In recitation a population model was studied in which the natural growth rate of the population of oryx was a constant $k > 0$, so that for small time intervals $\Delta t$ the population change $x(t + \Delta t) − x(t)$ is well approx­imated by $kx(t)\Delta t$. (You also studied the effect of hunting them, but in this problem we will leave that aside.) Measure time in years and the population in kilo-oryx (ko).

A mysterious virus infects the oryxes of the Tana River area in Kenya, which causes the growth rate to decrease as time goes on according to the formula $k(t) = \dfrac{k_0}{(a + t)^2}$ for $t \ge 0$, where $a$ and $k_0$ are certain positive constants.

(a) What are the units of the constant $a$ in “$a + t$,” and of the constant $k_0$?

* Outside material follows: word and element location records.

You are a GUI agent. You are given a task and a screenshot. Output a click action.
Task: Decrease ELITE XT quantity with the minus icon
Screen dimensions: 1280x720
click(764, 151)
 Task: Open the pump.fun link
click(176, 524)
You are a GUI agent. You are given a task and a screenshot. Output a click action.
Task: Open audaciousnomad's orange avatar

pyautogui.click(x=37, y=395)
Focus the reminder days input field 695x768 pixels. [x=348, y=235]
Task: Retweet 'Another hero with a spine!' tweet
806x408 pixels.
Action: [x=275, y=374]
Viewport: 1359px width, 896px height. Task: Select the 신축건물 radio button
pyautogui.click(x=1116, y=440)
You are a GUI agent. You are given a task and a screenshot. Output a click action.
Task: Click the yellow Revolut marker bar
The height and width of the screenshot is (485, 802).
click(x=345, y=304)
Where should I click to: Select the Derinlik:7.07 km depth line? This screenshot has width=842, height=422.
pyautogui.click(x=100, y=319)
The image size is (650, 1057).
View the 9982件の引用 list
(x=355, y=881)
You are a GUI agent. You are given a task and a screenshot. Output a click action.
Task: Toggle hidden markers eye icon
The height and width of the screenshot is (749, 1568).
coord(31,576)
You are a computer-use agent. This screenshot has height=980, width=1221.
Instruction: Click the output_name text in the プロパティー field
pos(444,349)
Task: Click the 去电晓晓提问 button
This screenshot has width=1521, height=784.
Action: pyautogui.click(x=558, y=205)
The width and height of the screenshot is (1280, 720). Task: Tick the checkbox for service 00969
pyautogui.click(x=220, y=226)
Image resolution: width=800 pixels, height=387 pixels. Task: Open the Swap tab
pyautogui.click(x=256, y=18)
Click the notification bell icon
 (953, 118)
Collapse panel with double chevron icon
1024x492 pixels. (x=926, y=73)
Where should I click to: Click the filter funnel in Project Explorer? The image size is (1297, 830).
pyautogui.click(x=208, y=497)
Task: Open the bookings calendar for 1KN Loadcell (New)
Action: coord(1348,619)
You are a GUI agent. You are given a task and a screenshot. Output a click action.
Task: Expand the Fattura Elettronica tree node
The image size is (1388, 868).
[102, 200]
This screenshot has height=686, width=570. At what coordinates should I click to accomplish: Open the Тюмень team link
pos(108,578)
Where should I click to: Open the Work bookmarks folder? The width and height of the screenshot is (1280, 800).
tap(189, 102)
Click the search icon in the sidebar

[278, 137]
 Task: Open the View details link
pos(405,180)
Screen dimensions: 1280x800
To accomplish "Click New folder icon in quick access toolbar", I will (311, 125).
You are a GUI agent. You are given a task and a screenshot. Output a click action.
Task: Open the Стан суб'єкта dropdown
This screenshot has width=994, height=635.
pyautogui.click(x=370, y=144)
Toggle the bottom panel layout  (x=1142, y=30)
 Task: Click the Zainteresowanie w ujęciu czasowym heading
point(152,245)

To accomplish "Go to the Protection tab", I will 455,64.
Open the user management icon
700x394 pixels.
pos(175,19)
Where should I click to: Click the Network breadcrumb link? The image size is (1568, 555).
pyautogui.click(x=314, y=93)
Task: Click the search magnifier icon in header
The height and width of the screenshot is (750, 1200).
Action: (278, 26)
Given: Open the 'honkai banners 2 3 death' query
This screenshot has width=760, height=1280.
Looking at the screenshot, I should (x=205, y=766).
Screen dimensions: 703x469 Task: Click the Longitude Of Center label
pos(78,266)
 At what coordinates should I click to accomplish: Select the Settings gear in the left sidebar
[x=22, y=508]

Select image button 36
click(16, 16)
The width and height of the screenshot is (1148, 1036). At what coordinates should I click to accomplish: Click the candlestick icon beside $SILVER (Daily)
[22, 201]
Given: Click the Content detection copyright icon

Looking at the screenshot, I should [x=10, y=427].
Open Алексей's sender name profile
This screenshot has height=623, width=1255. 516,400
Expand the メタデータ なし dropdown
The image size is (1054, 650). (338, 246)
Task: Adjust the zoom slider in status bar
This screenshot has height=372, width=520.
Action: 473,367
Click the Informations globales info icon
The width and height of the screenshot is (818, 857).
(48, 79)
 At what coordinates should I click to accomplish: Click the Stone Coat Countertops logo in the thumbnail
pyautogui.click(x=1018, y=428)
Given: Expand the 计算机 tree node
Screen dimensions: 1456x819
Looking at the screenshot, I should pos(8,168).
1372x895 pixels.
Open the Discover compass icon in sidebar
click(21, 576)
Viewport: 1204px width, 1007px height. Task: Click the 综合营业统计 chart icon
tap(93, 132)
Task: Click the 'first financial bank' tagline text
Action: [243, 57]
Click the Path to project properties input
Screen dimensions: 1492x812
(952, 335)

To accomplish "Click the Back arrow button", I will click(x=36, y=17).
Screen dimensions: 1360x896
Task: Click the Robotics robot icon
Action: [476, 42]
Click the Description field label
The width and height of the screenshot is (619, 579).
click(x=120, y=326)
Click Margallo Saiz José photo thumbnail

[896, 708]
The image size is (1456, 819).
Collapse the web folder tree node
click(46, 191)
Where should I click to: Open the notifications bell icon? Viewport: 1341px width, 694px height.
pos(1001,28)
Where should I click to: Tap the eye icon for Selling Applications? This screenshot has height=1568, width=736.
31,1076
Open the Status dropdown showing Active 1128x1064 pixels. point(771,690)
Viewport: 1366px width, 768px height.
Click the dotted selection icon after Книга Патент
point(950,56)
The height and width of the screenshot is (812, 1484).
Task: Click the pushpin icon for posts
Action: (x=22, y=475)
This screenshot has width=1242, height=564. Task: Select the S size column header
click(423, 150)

The problem set gives the following solution to a):

The growth rate $k(t)$ has units years$^{−1}$ (so that $k(t)x(t)\Delta t$ has the same units as $x(t)$). The variable $t$ has units years, so the $a$ added to it must have the same units, and $k_0$ must have units years in order for the units of the fraction to work out.

The part about $a$ and $t$ having the same units makes sense. However, I have doubts about the correctness of this solution. The solution itself says that $k(t)$ has units years$^{−1}$. If $k_0 = k(0)$ ($k(t)$ where $t = 0$), then is it not inconsistent to then say it has units years in the equation $k(t) = \dfrac{k_0}{(a + t)^2}$? Should it not still have units years$^{−1}$?

I would greatly appreciate it if people could please take the time to clarify this.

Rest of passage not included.